A simple equation that suggests balance, as if two souls could divide the burden of existence equally. Yet the problem is that human relationships rarely collapse because of hatred. More often, they are destroyed by something darker and more complex: that symbolic creature we call “the devil.”
And the devil here is not merely the religious figure, but everything that slips between two souls and transforms intimacy into estrangement: doubt, fear, selfishness, excessive awareness, the desire for control, or even a deep exhaustion with life itself.
When the devil enters between two people, they do not become three.
That is the illusion most people fail to understand.
The devil does not add a new presence; he steals the distance necessary for love to breathe. He ceases to be a “third” and instead becomes an invisible wall, a cold emptiness standing between two people who once believed they could survive together.

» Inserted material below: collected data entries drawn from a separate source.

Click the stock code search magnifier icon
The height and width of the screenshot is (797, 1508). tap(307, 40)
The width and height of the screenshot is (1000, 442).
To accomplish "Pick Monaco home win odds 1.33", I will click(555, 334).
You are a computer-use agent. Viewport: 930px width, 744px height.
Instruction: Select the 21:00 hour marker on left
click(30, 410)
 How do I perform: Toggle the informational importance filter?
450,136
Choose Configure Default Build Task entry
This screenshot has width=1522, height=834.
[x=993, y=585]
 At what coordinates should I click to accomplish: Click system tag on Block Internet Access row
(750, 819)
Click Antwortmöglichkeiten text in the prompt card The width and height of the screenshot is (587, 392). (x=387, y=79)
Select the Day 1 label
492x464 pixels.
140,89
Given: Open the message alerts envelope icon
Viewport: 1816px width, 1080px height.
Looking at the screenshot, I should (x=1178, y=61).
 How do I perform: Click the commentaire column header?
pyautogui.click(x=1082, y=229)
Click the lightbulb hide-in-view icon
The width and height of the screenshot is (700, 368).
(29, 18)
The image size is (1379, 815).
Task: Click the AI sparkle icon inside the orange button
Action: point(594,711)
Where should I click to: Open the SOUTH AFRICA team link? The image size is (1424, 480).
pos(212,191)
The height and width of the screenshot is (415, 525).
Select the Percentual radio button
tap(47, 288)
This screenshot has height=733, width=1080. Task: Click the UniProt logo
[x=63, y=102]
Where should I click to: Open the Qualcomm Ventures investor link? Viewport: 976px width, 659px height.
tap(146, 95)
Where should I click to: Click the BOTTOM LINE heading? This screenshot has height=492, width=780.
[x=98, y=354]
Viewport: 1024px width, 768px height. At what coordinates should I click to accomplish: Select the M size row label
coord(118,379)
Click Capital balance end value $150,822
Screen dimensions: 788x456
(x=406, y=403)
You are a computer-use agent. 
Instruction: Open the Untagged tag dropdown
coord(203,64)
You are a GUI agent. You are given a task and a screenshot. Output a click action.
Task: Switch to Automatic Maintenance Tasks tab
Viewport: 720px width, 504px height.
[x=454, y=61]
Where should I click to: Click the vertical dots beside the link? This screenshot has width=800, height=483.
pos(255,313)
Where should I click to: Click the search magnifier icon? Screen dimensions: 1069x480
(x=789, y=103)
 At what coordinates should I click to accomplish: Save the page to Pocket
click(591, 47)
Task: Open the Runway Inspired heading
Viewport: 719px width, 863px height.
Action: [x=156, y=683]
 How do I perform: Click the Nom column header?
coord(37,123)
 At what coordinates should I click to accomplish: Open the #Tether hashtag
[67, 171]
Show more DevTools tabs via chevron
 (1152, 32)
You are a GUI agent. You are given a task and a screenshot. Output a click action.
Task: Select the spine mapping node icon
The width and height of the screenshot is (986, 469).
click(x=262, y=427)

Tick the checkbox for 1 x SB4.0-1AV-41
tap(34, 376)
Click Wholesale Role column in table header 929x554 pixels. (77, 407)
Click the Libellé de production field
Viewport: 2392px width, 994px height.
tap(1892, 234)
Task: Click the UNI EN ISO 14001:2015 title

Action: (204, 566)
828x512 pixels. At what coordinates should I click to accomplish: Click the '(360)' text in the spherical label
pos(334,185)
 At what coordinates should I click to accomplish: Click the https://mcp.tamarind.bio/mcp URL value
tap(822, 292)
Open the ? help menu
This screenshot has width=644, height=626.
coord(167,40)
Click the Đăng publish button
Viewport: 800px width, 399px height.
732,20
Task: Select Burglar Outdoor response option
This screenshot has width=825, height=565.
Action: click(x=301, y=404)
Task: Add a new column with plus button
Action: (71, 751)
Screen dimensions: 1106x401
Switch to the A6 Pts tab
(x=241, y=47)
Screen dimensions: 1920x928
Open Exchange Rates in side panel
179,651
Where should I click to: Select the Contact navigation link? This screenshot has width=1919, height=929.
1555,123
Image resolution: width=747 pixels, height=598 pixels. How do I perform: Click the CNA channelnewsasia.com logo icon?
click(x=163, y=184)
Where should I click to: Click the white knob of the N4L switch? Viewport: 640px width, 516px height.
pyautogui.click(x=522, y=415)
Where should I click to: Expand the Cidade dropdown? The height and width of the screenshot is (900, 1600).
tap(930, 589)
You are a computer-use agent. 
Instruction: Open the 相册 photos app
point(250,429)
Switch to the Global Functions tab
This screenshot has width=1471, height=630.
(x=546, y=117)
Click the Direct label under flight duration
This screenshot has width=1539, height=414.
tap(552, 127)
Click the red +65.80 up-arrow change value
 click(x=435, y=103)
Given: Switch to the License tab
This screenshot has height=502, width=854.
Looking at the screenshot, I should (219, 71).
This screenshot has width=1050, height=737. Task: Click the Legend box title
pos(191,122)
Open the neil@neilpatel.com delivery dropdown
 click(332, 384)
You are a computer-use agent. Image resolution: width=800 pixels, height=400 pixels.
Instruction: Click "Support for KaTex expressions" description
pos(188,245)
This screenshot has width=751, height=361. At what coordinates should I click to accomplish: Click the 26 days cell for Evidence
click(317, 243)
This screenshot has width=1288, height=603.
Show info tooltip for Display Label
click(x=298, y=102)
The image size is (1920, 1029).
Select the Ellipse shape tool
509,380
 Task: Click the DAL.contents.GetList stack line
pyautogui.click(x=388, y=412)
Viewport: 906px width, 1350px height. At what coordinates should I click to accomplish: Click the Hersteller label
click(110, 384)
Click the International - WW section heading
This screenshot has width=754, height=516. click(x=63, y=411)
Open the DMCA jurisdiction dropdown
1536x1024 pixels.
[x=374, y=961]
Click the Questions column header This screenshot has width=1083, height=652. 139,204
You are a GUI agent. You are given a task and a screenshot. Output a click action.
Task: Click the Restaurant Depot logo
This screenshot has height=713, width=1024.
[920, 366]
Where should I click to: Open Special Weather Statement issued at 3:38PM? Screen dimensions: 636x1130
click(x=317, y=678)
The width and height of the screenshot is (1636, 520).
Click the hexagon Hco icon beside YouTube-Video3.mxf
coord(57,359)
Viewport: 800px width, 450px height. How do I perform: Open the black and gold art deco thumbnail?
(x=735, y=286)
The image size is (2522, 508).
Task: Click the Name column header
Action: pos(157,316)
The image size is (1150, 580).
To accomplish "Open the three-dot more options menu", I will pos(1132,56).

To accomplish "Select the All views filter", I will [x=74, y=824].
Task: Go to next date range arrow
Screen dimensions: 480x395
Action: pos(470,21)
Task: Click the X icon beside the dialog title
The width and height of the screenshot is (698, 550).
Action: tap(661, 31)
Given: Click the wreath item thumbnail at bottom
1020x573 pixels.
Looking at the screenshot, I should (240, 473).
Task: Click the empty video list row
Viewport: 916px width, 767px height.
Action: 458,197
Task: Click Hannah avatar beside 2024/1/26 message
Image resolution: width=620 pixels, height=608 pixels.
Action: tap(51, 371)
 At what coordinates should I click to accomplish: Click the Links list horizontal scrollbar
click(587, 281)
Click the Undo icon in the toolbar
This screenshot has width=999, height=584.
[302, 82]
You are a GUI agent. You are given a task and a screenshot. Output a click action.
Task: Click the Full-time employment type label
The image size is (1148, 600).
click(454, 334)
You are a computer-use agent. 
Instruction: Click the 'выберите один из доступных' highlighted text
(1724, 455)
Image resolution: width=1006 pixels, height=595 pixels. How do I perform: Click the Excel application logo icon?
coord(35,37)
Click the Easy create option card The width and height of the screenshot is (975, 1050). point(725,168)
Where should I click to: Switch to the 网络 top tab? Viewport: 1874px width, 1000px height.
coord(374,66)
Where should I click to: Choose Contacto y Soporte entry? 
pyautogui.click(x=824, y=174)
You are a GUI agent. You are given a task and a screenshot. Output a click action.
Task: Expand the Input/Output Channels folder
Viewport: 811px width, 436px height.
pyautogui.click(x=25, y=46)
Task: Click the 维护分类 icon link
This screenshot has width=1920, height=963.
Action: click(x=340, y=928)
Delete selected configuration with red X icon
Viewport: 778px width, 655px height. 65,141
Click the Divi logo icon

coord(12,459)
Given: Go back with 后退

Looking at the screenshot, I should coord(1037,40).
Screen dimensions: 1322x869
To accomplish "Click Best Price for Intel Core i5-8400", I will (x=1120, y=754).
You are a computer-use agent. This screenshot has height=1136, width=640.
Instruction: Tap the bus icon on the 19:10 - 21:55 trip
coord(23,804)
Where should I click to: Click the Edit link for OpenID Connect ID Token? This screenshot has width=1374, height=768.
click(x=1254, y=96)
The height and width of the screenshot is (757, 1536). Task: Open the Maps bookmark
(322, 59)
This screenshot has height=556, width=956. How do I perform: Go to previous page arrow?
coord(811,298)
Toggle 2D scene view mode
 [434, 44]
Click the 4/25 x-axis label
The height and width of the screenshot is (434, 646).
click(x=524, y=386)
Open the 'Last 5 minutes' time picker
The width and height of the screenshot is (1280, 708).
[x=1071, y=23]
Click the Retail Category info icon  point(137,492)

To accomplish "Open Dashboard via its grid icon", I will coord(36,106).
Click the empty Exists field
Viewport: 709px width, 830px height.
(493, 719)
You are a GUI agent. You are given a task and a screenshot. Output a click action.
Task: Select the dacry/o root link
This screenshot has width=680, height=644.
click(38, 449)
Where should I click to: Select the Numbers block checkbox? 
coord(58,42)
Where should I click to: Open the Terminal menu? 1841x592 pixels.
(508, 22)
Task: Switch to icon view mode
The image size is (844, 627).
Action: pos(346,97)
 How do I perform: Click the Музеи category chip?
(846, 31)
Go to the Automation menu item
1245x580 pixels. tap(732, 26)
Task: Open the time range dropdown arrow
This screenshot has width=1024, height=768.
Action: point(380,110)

In truth, relationships do not die suddenly; they decay slowly, the way iron corrodes from within without making a sound. It begins with a small silence, a tired glance, an unspoken sentence, a postponed apology, a disappointment unable to find the proper language to describe itself. Then one day, both people realize they are still sitting in the same place, yet each has become trapped within a separate psychological continent.
And here the existential tragedy reveals itself in its cruelest form:
to be physically close to someone while an abyss stretches endlessly between you.
The real devil is not a creature with horns and flames, but that merciless consciousness which prevents one human being from ever fully merging with another. We are condemned to remain prisoners of ourselves, no matter how deeply we love. We may touch the other, kiss them, sleep beside them, yet we can never completely enter their consciousness. There is always a locked door deep within every human being—a door for which no one possesses the key, not even those who love us most.
That is why relationships sometimes become nothing more than prolonged negotiations against loneliness rather than victories over it.
Each person attempts to use the other as a temporary anesthetic against their inner emptiness, yet the void never disappears; it merely changes shape. And when love grows too exhausted to continue playing the role of a cure, the devil emerges in the form of a postponed truth:
that two people do not always become a “we”; sometimes they become merely two lonelinesses standing side by side.
Perhaps this is why separation feels less terrifying than remaining inside a relationship that has died spiritually.
For the cruelest form of loneliness is not to be alone in reality, but to feel alone beside someone who was once your psychological homeland.
You and I are an even number…
but the devil does not need to become our third.
It is enough for him to stand between us, turning love into distance, words into small corpses, and hearts into locked rooms—each hearing the echo of the other without ever truly reaching it.